Sebastian Munden, Executive Vice President, Unilever UK and Ireland, said: “We’re really pleased to be developing a solution for plastic which is currently difficult to recycle, including plastic films and flexible packaging, and with Veolia on recycling PET pots, tubs, trays and bottles to create non-food contact recycled material for use in our home and personal care product packaging.”

Paul Smith, Managing Director of Charpak Ltd, said: “This UKRI grant will allow Charpak Ltd to fully research and test the process before launching to the wider market. The benefits for the environment are huge, with less plastic waste being burnt, landfilled or shipped abroad.

“We are hopeful that this project will lead to a true tray-to-tray recycling scheme to create better circularity with the attendant cut in emissions keeping this precious resource local to be used again and again. Anything that improves recycling rates is to be applauded.”

The funding from UKRI forms part of the UK Government body’s Smart Sustainable Plastic Packaging (SSPP) challenge, which aims to increase the amount of recyclable plastic packaging and lower the amount of plastic waste entering the environment, as well as to place the UK at the forefront of plastic packaging recycling.
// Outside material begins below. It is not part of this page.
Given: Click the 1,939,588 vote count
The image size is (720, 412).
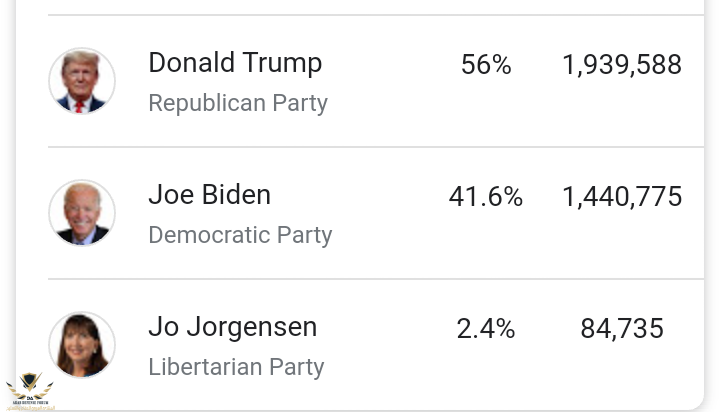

Paul Davidson, challenge director of the SSPP challenge, said: “The work of our four demonstrator winners will go a long way to reinstate plastic as a sustainable packaging choice.

In particular, our winners demonstrated they have a lifecycle approach to plastics packaging, thinking through the use of a material from its raw state, through to its transport, its use by consumers and its disposal.”

Environment Minister Rebecca Pow said: “By investing in these truly ground-breaking technologies we will help to drive these efforts even further, and I look forward to seeing them develop and deliver real results.”